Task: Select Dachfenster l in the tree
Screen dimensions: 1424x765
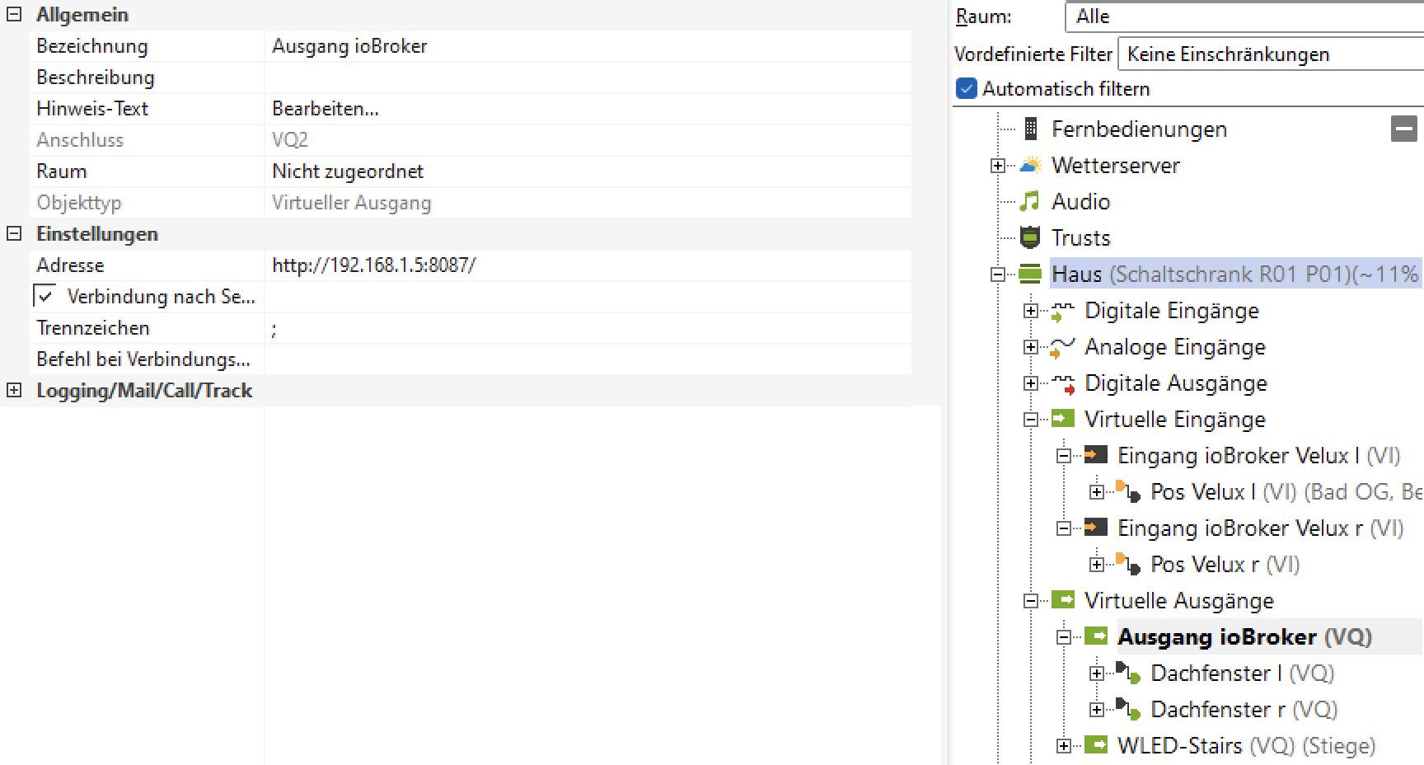Action: pyautogui.click(x=1216, y=673)
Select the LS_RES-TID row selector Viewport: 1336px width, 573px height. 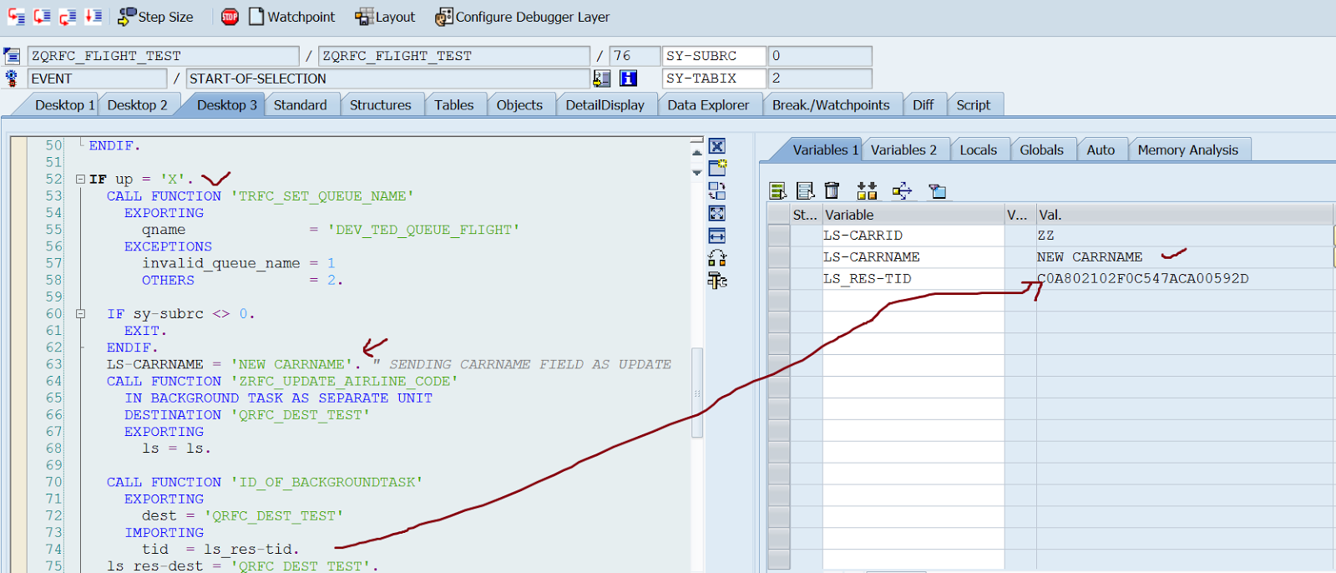(x=778, y=279)
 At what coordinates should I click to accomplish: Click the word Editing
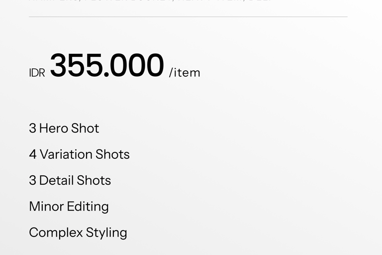click(88, 207)
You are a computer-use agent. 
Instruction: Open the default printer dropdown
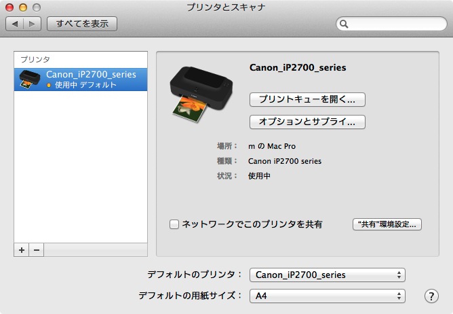[x=327, y=275]
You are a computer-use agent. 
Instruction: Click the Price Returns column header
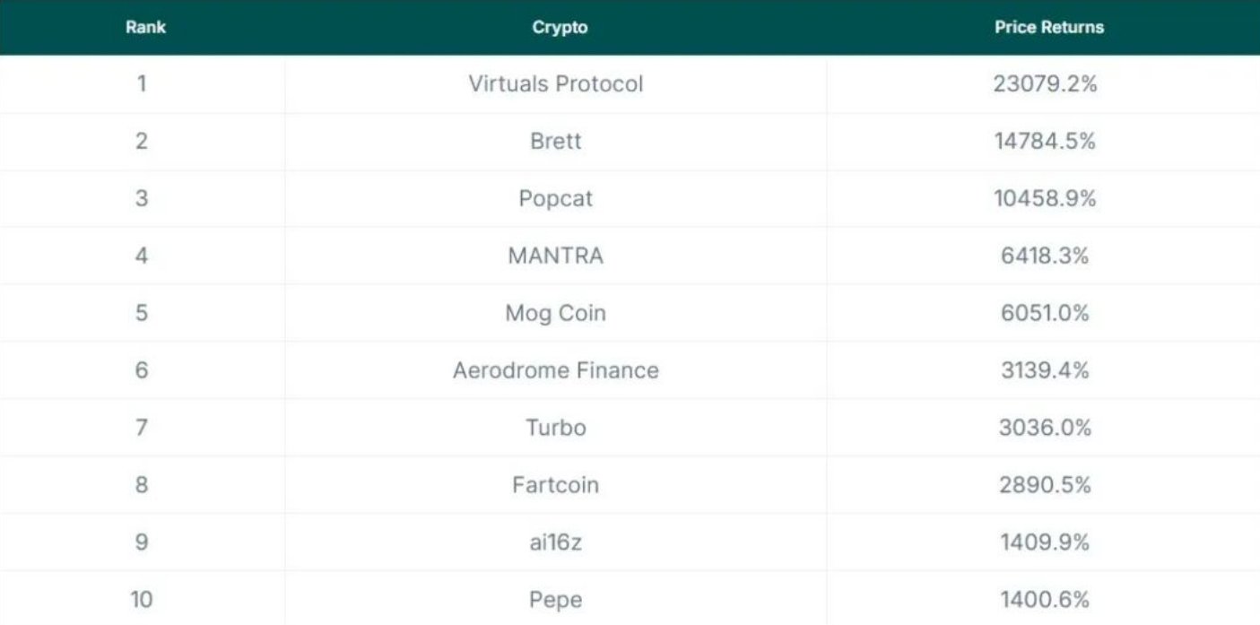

BRIEF:
Please give again only the lines from the one containing "Instruction: Open the" through the last line of the entries above, exactly as they stand and without pictures.

RESULT OF THIS TASK:
Instruction: Open the default printer dropdown
[x=327, y=275]
You are a computer-use agent. 
Instruction: Click the Price Returns column header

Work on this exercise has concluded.